No induction of OVA-specific autoantibodies in cMy-mOVA-OT-II mice
Antibodies against myocardial antigens can contribute to the deterioration of heart function in patients with heart failure22,23. Therefore, blood was taken to determine the presence of anti-OVA antibodies before (pre) and 1, 4, and 8 weeks after surgery. Only low amounts of low affinity antibodies were found in sera of cMy-mOVA and cMy-mOVA-OT-II mice similarly to sera of C57BL/6 wild type mice, which served as negative control (Fig. 4a,b). They slightly increased over time (pre-operation to 8 weeks) in TAC and sham-operated cMy-mOVA and TAC-operated cMy-mOVA-OT-II mice. At no time point up to 8 weeks, a significant difference between the sera of TAC and sham-operated cMy-mOVA or cMy-mOVA-OT-II mice was detected. Only in cMy-mOVA mice that were sacrificed at the end of the experiment 10 weeks after sugery, slightly more anti-OVA-antibodies were found in TAC than sham-operated mice (Supplementary Fig. 4a,b). Thus, increasing the cardiac afterload by TAC was not associated with an induction of anti-OVA autoantibodies in cMy-mOVA-OT-II mice (and hardly in cMy-mOVA mice). In summary, it can be concluded that OVA-specific autoantibodies cannot be responsible for the faster progression of heart failure that we observed in cMy-mOVA-OT-II mice.

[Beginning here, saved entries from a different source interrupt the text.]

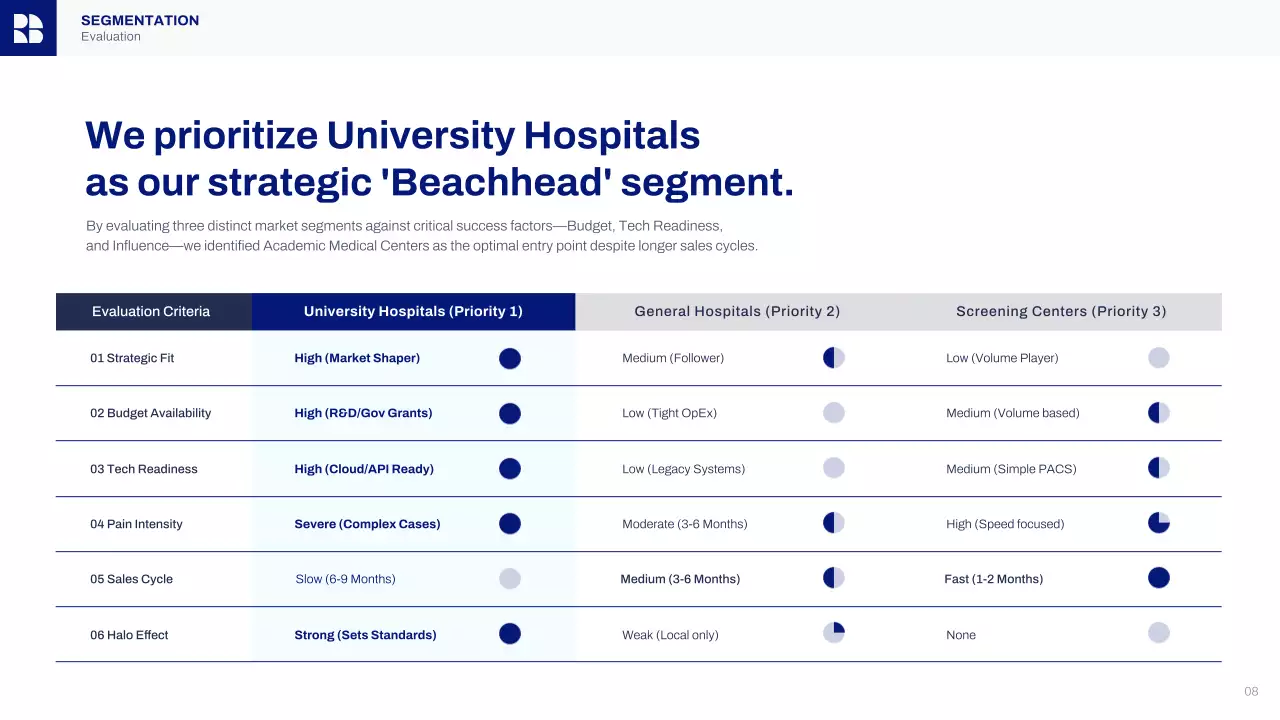
Task: Click the half-filled circle beside Medium (Follower)
Action: pos(834,358)
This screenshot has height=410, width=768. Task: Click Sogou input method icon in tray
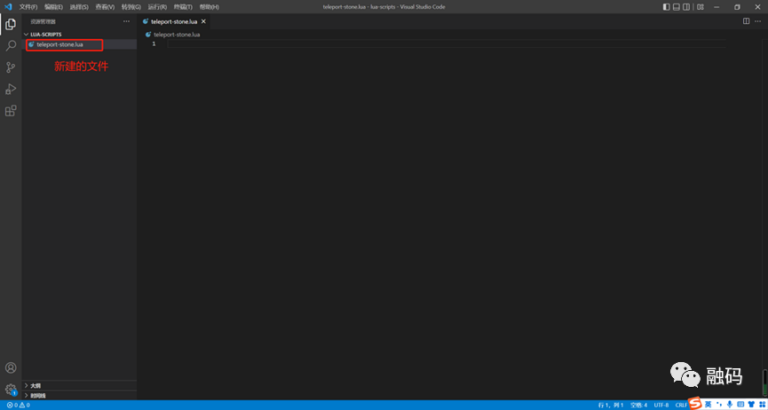click(x=694, y=403)
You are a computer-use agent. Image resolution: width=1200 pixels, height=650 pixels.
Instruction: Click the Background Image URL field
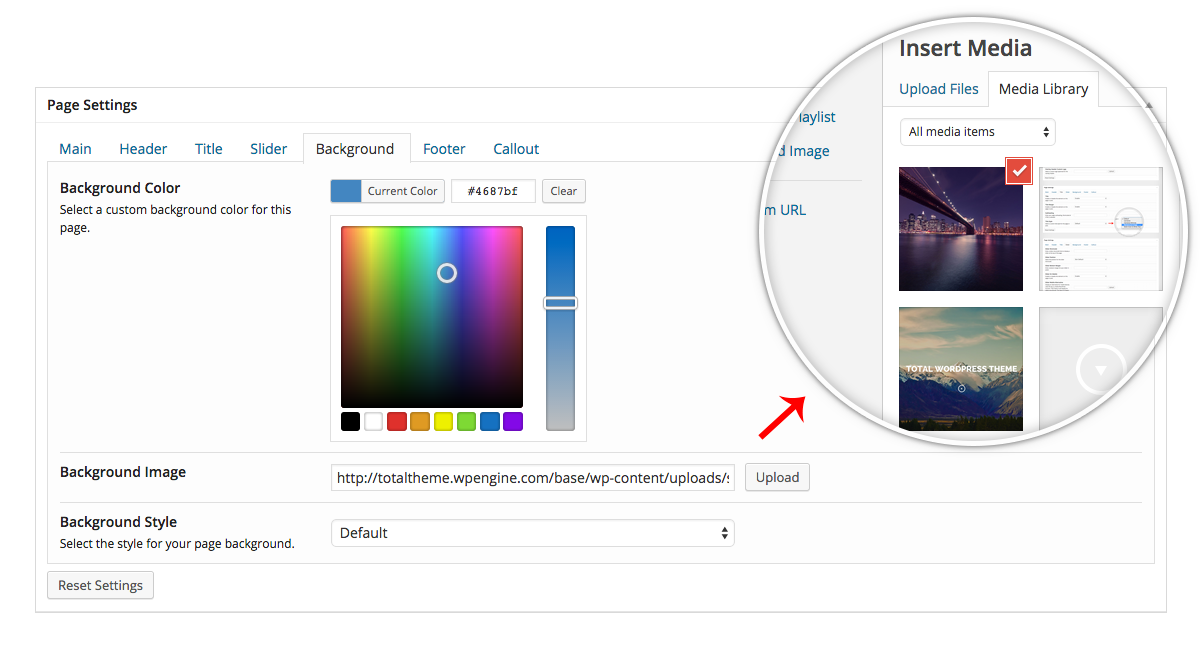click(x=532, y=478)
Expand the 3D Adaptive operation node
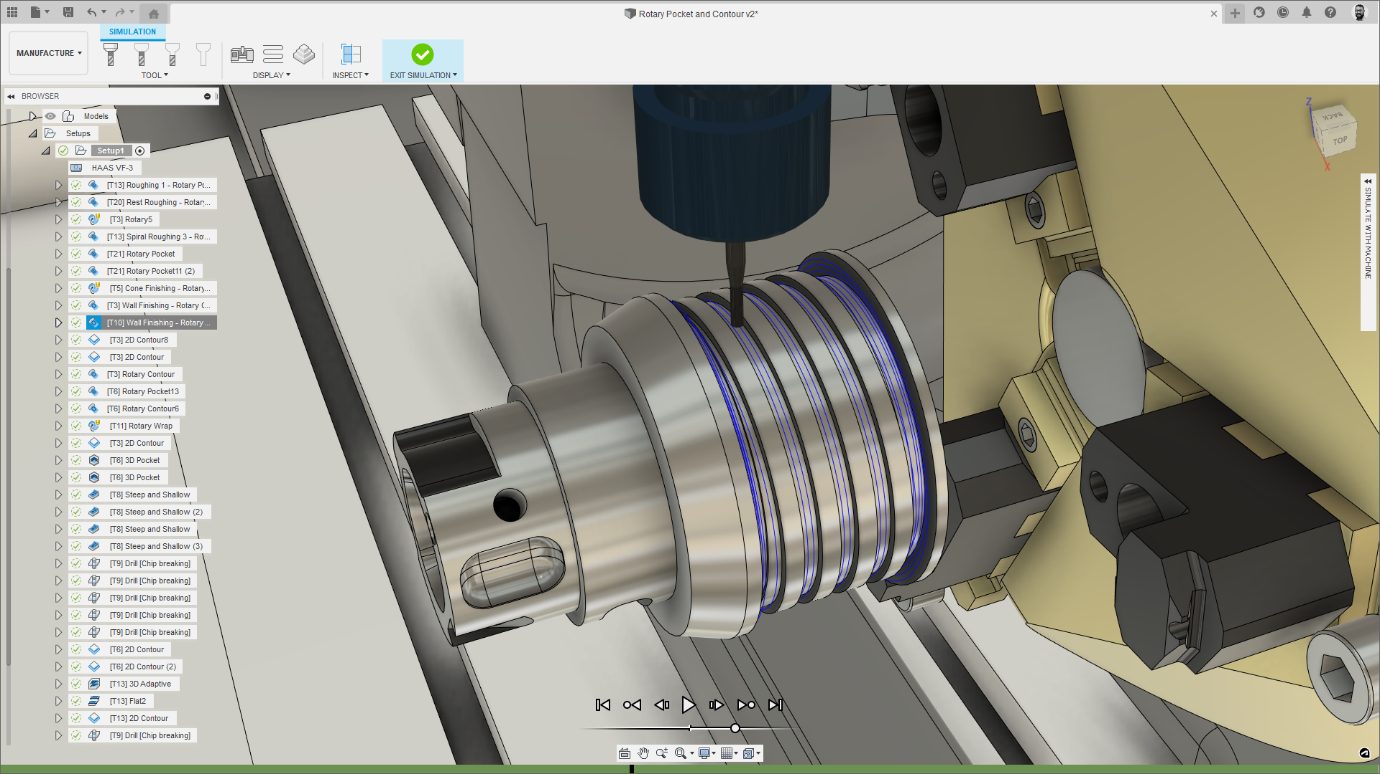 58,684
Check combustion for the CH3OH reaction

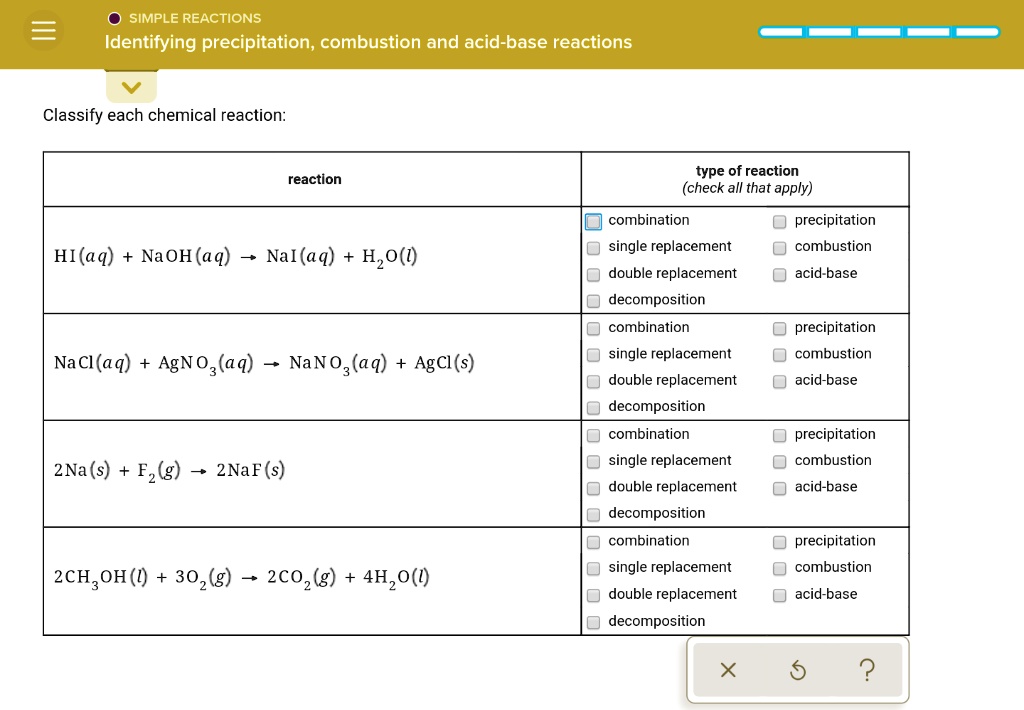point(779,567)
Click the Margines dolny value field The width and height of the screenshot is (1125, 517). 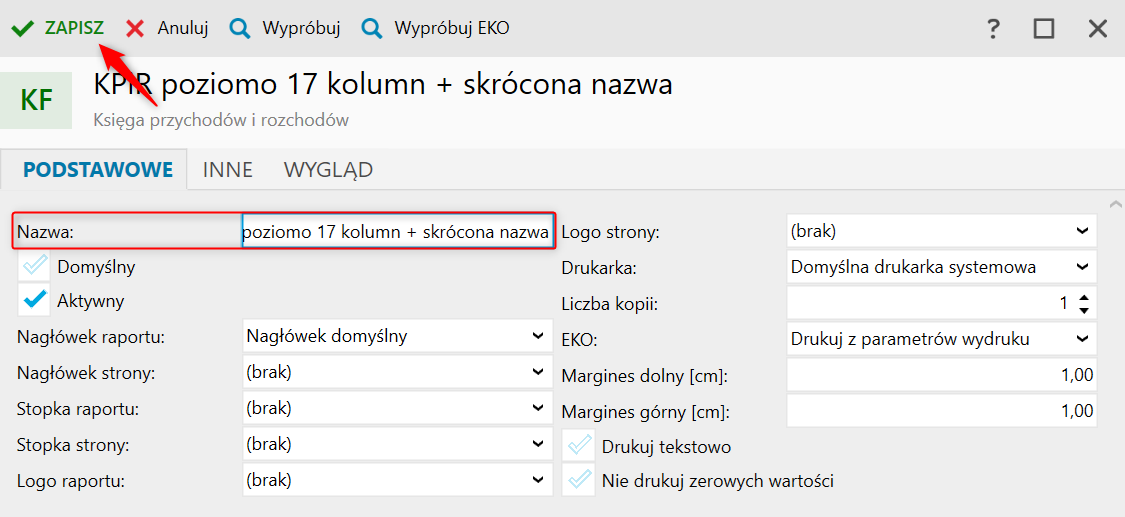(940, 375)
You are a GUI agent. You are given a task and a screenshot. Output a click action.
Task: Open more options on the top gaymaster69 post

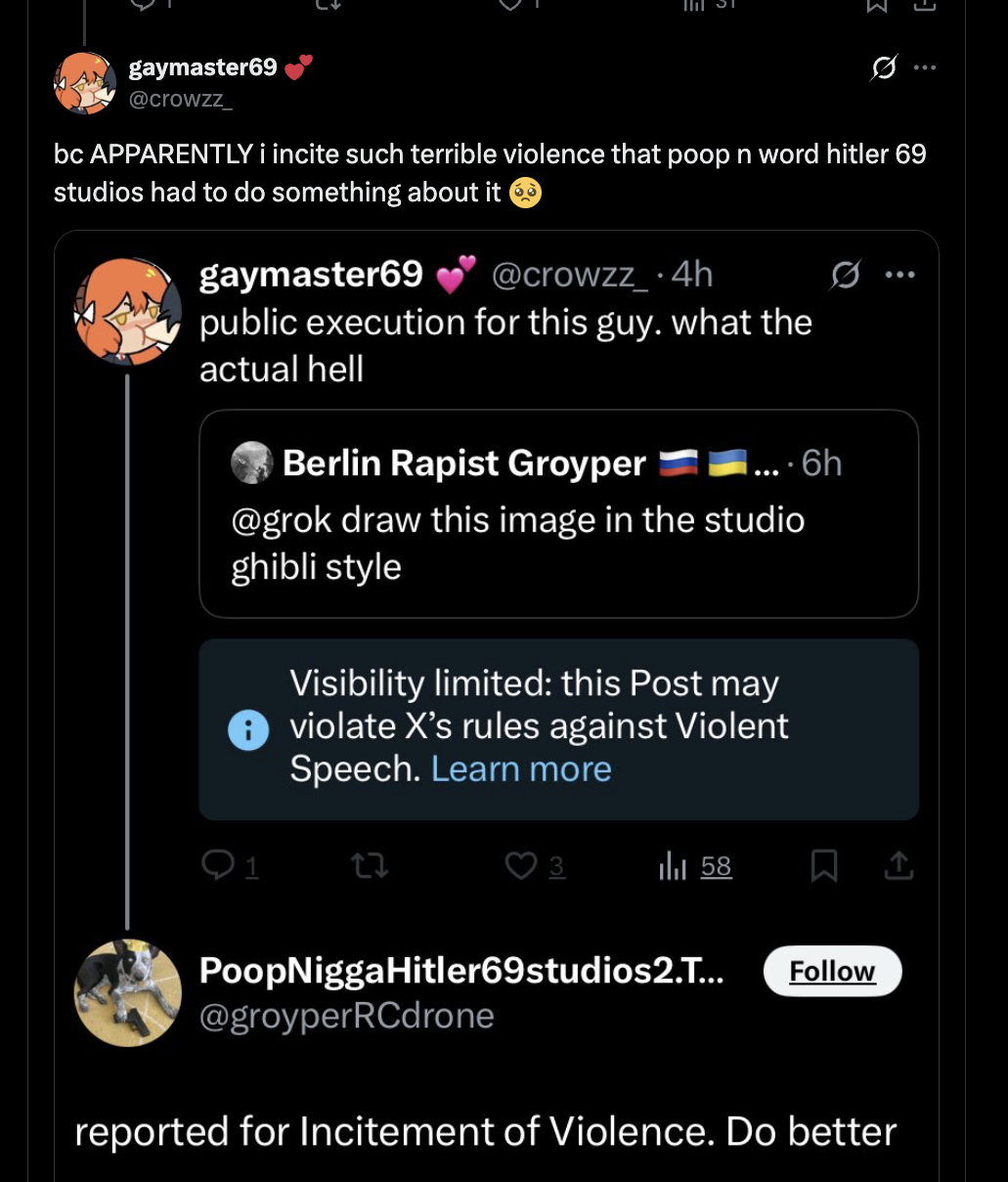coord(924,67)
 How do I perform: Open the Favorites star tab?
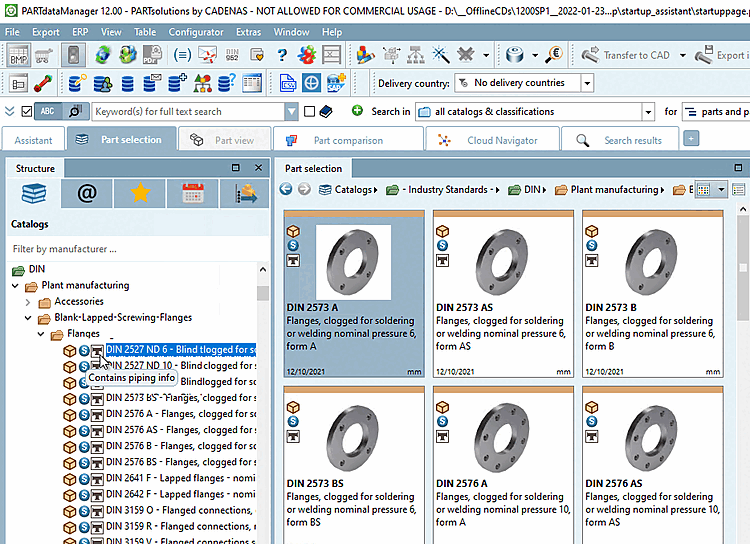[x=139, y=194]
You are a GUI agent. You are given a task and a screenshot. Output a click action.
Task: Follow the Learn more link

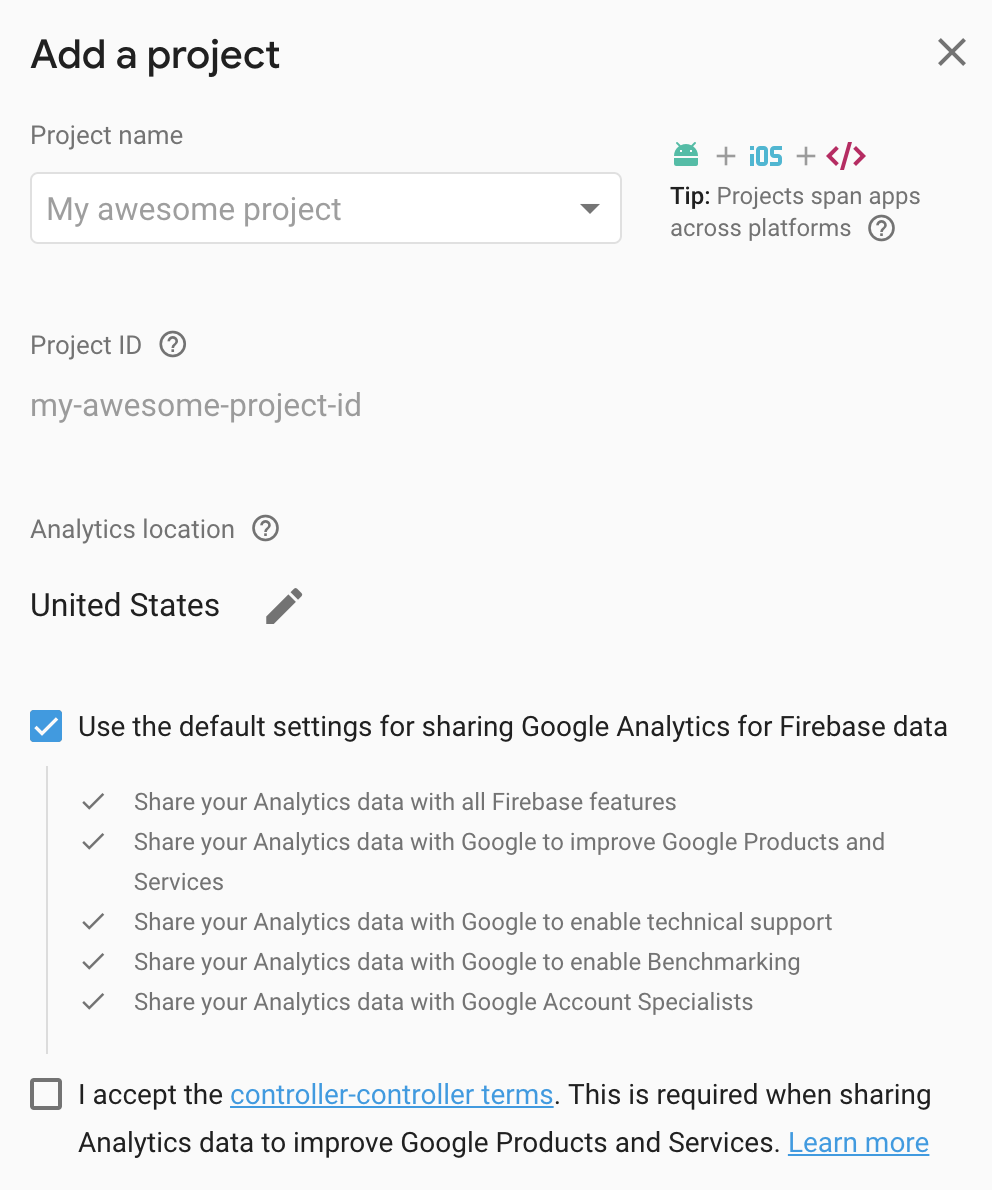(858, 1143)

Presence of OVA-specific T helper cells leads to increased hypertrophy of cardiomyocytes, decreased capillary density and more perivascular fibrosis 10 weeks after TAC
The experiment was scheduled to end 10 weeks after the operation (on average on day 69) and hearts and spleens were taken for subsequent analysis. Samples from TAC-operated mice that had to be sacrificed due to clinical symptoms of heart failure but lived longer than 6 weeks were included in these analyzes. At preparation, the ventricular hypertrophy after TAC measured as ventricular weight/body weight (VW/BW) ratio (Fig. 5a) was found to be similar in cMy-mOVA and cMy-mOVA-OT-II mice, which is in accordance with the results of echocardiography (Fig. 3b). However, at the cellular level, the hypertrophy of cardiomyocytes, determined as cross-sectional area (CSA) on slides stained with wheat germ agglutinin (WGA) that marks plasma membranes (Supplementary Fig. 5), was more extensive in cMy-mOVA-OT-II than cMy-mOVA mice after TAC (Fig. 5b). Few apoptotic cells were detected by staining of cleaved caspase 3 in the hearts of sham or TAC-operated mice (Fig. 5c). Hardly any of these were identified as cardiomyocytes (Supplementary Fig. 6), at least at the late time points investigated here (10 weeks after TAC). Overall, more apoptotic cells were present in TAC than sham-operated mice although this difference was statistically significant only in cMy-mOVA-OT-II mice due to considerable individual variations in cMy-mOVA mice. Notably, the capillary density, measured as the proportion of the CD31+ endothelial area in the myocardium (Supplementary Fig. 7), decreased in response to TAC in both strains but was significantly more reduced in TAC-operated cMy-mOVA-OT-II than cMy-mOVA mice (Fig. 5d). The degree of fibrosis determined by Sirius Red staining (Fig. 6a–d) was overall increased after TAC to a similar extent in both strains (Fig. 6e). However, the proportion of perivascular fibrosis was higher in TAC-operated cMy-mOVA-OT-II than cMy-mOVA mice (Fig. 6f, Supplementary Fig. 8). These differences in hypertrophy of cardiomyocytes, capillary density and perivascular fibrosis might explain the greater reduction of cardiac function in cMy-mOVA-OT-II compared to cMy-mOVA mice, which was observed in echocardiography.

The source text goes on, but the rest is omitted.